The 3D reconstruction of a face from a single 2D image could be made faster and more accurate with new software being developed by scientists at York University.
Dr William Smith, a lecturer in computer vision at York, aims to combine the advantages of two face-recognition techniques to challenge the most advanced method for recovering 3D shapes when there is only one image to work from, such as an image from a CCTV camera. One of the techniques, which is also the most sophisticated, uses a morphable statistical model of facial appearance, while the approach that Smith has been working on uses classical shape-from-shading techniques.
The statistical approach works by taking a model and adjusting parameters to try to fit the model to an image.
'This is something that has been really big in computer vision,' said Smith. 'The idea is that faces are all quite similar and you can learn the variations in face shape by looking at loads of examples.'
According to Smith, the advantages of this technique are that it works well on real images and can recognise a large number of different faces. A weakness, however, is that the shape it recovers is completely determined by what it has learned earlier, which means it is not able to recover atypical features that it has not come across before. This is where the latter face recognition technique is relevant.
'Shape-from-shading is a really old idea which goes back to the 1950s and 1960s — they used it to try and recover the topography of the moon before they landed there.
'Our method uses the information in the image, so we interpret the changes in brightness and darkness as changes in the direction of the surface of the face. The strength of our method is in recovering local shape, for example, wrinkles on the skin or some subtle difference in nose shape,' he said.
The details missed by the model approach vary depending on factors such as the position of the face.
'For example, if you view the face in profile, you can recover the shape of the nose quite well because you get to see the outline. If you view it from the front then the nose shape is not so good, because there is not as much information there,' said Smith.
'The issue of face expression is quite difficult with morphable model approaches — you would need hundreds of examples of every expression. So we are looking at using shading information to recover 3D shapes when they might be in a completely different expression, then we can feed that back into the model so the model will improve and learn to recognise these images.'
While the shape-from-shading technique is better at recovering local features, Smith said the global 3D shape recovered in this technique was of inferior quality to that recovered using a morphable model, hence the aim to combine the methods.
By combining techniques the researchers may also be able to speed up the time it takes to fit the model to an image. According to published results, the morphable model now takes four and a half minutes to fit to an image.

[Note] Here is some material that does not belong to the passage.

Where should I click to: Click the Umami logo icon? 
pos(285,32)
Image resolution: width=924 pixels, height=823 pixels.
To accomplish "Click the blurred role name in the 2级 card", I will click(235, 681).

'When you fit a morphable model to an image, all you look at is an error value, which tells you how different your predicted appearance and your actual image is, and you are just trying to minimise that error,' said Smith. 'That is quite difficult and takes a lot of computational power, so it is a really slow process.
'The shading information allows us to take the 3D shape out of the image and use that as a rough fit of the morphable model directly. That gives us an approximate fit of the morphable model and we can iterate those two processes. This may allow us to fit the model much quicker.'
In addition to using the software to reconstruct shapes from CCTV images, Smith said the software could also be used in the gaming industry or to quantify the success of plastic surgery operations.
'In graphics animations, being able to take an image of someone and get a 3D model that you can stick in a computer game is useful.
'There's also things like reconstructive plastic surgery. If someone is involved in an accident and the tissue of their face is damaged, in that case all you have is images of them prior to the accident, so it would be quite useful to be able to recover a 3D shape from an old image, then use that and a scan of the damaged face to make suggestions about what sort of surgery should be done,' he said.